▶ [Tasks and exercises]
1: In the FTP automation article, what file permissions should be set for the .netrc file?
2: Rewrite the paragraph of the FTP automation article that begins "Whether you are operating FTP" as a brief bulleted list that keeps its main facts.
3: Print everything from "Part of this" down to "automating file transfer." in the FTP automation article, without alteration.

By David Tansley
File Transfer Protocol (FTP) is the defacto standard for transferring files over TCP/IP networks. The basic FTP protocol has been around for years, and though FTP is not especially secure, it will be around for many years to come due to its many features and well established user base. This article examines some techniques for automating FTP through scripting. I will not be focusing on the different types of FTP servers like wu-ftp or vs-ftp but will concentrate instead on the client side. I'll show you how you can use a script to connect to an FTP server and retrieve files.
Part of this discussion will include a look at simple login security, but keep in mind that the level of security you'll need for your own network will depend on the policies of your organization. It is possible, for instance, to use FTP with a secure VPN-style tunnel. You can find secure versions of FTP that offer built-in encryption for communication as well as encryption. I will leave such details for your own network and will focus, instead, on the business of automating file transfer.
Common FTP Options |
Before delving deeper into how to automate FTP, let's look the most common FTP options: -p: specifies that the connection should be in passive mode. You are the client, so definitely use passive mode for data transfers. Passive mode is the preferred approach when behind a firewall because the client tells the server which port to use. This is the default now, but some older versions still do not use passive as the default. -i: turns off interactive prompting when negotiating FTP transfers. If you know what files you need to get or put, this option is invaluable. -n: stops FTP from attempting auto login with the initial connection. If auto login is enable, FTP checks the .netrc for login information. If no match for the host is found in .netrc, FTP will then prompt for the login/password. -v: sepcifies verbose mode. This option tells FTP to show what is happening by being very verbose. |
Whether you are operating FTP in batch mode or interactive mode, it is often better to have a mechanism that lets you login automatically to a remote site. Before we start into the details of FTP automation, I'll begin with a look at automated login. A special file called .netrc, which is located in your $HOME directory, allows you to automate login in FTP. The file permissions for .netrc should be set to read/write for the owner only - chmod 600. The file can contain multiple entries for remote sites. When a .netrc file is present, if the machine name given in the FTP command line matches the name of a machine in .netrc, FTP will use the login and password associated with the .netrc entry.

▶ [Data]

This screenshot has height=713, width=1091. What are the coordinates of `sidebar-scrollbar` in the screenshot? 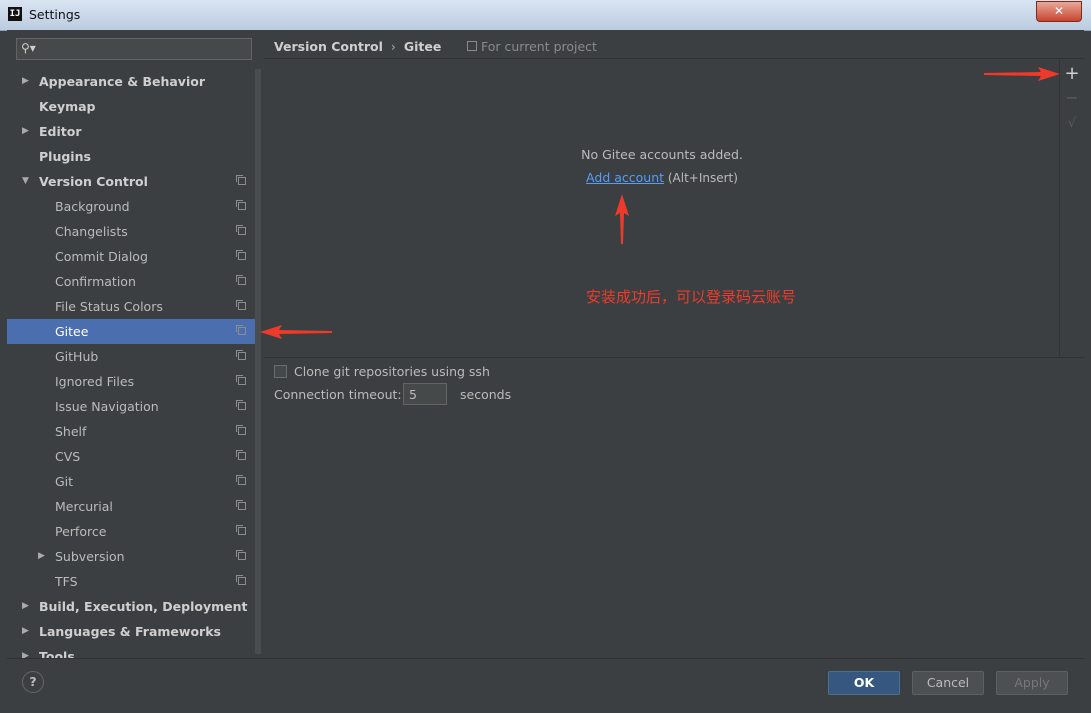 It's located at (258, 362).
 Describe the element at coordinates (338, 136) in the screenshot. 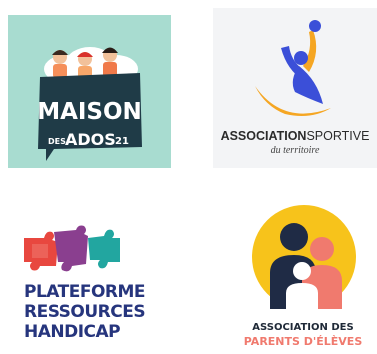

I see `sportive-word-light: SPORTIVE` at that location.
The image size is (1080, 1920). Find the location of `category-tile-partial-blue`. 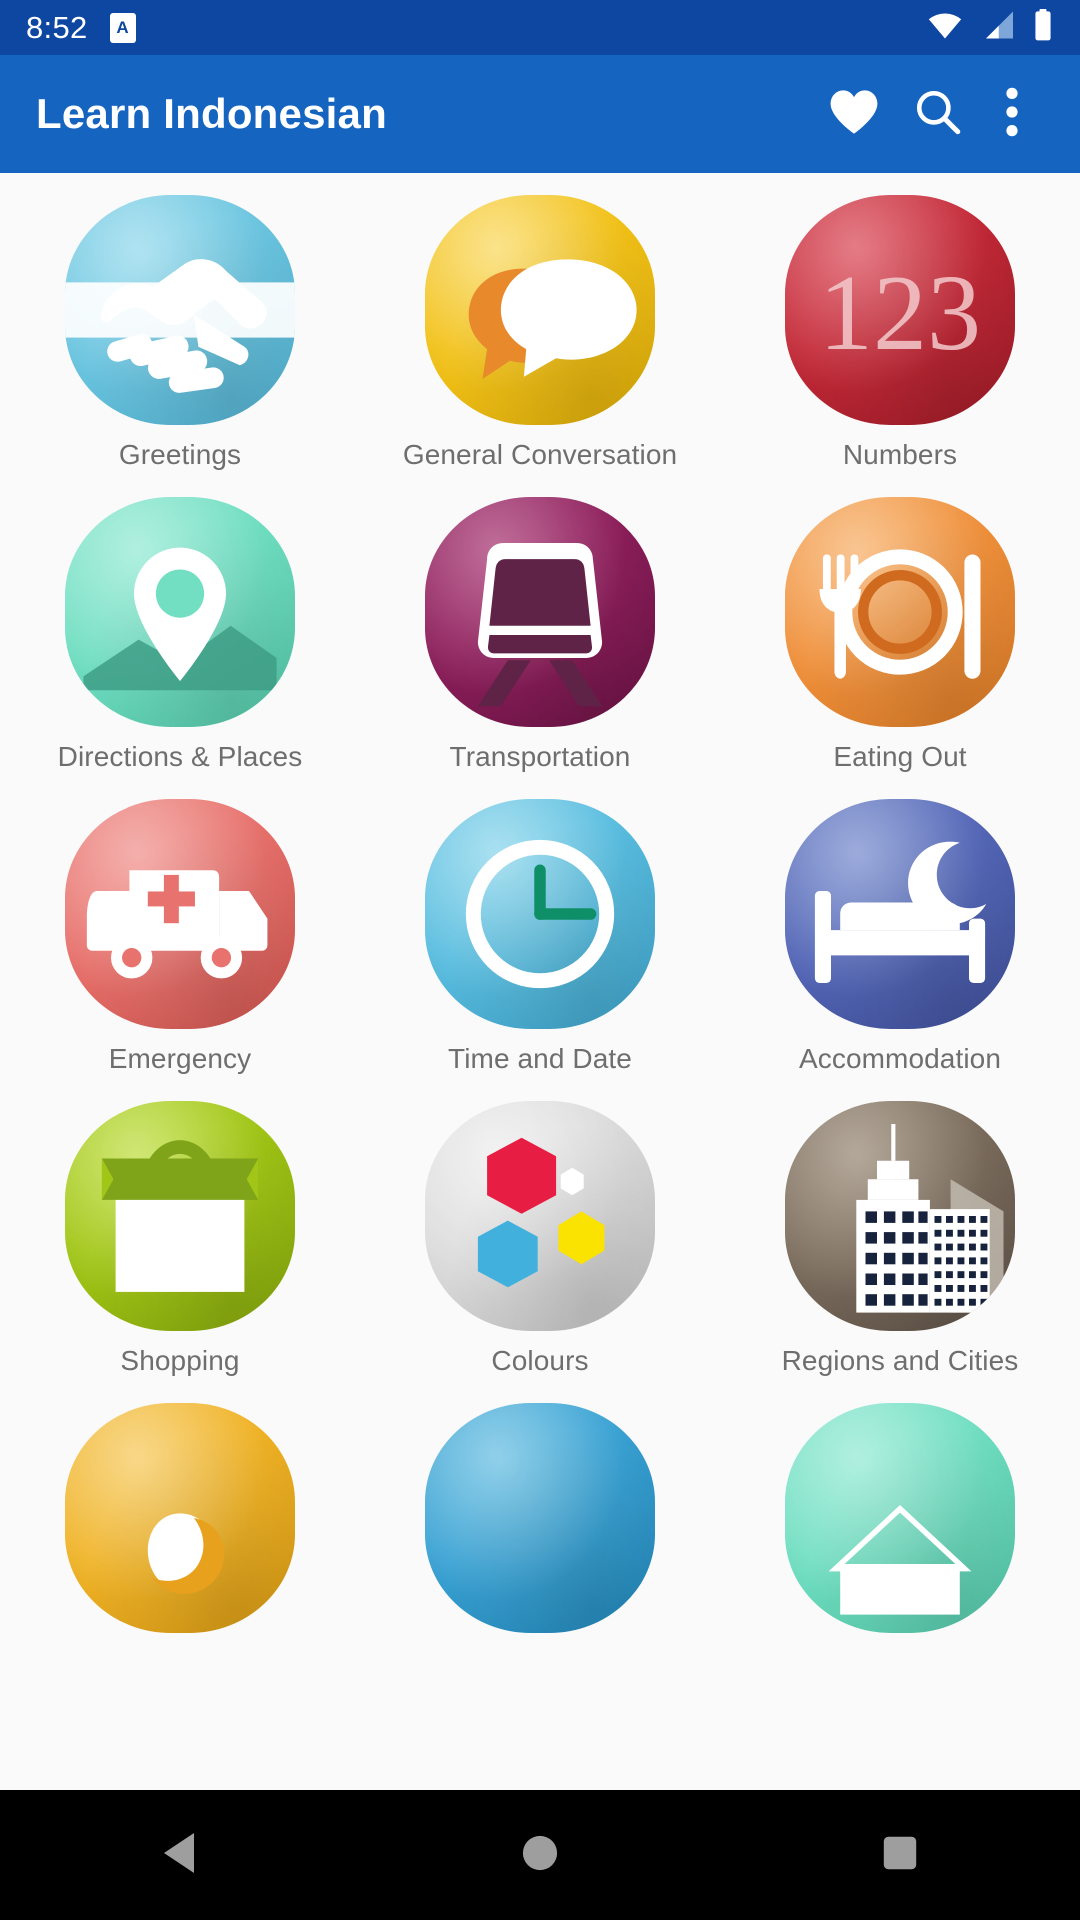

▶ [Your written answers]
1: Read/write for the owner only (chmod 600).

2:
- In both batch and interactive mode, automatic login to a remote site is often better.
- A file called .netrc, located in the $HOME directory, automates FTP login.
- Its permissions should be read/write for the owner only (chmod 600).
- It can contain entries for multiple remote sites.
- If the machine name on the FTP command line matches a machine in .netrc, FTP uses that entry's login and password.

3:
Part of this discussion will include a look at simple login security, but keep in mind that the level of security you'll need for your own network will depend on the policies of your organization. It is possible, for instance, to use FTP with a secure VPN-style tunnel. You can find secure versions of FTP that offer built-in encryption for communication as well as encryption. I will leave such details for your own network and will focus, instead, on the business of automating file transfer.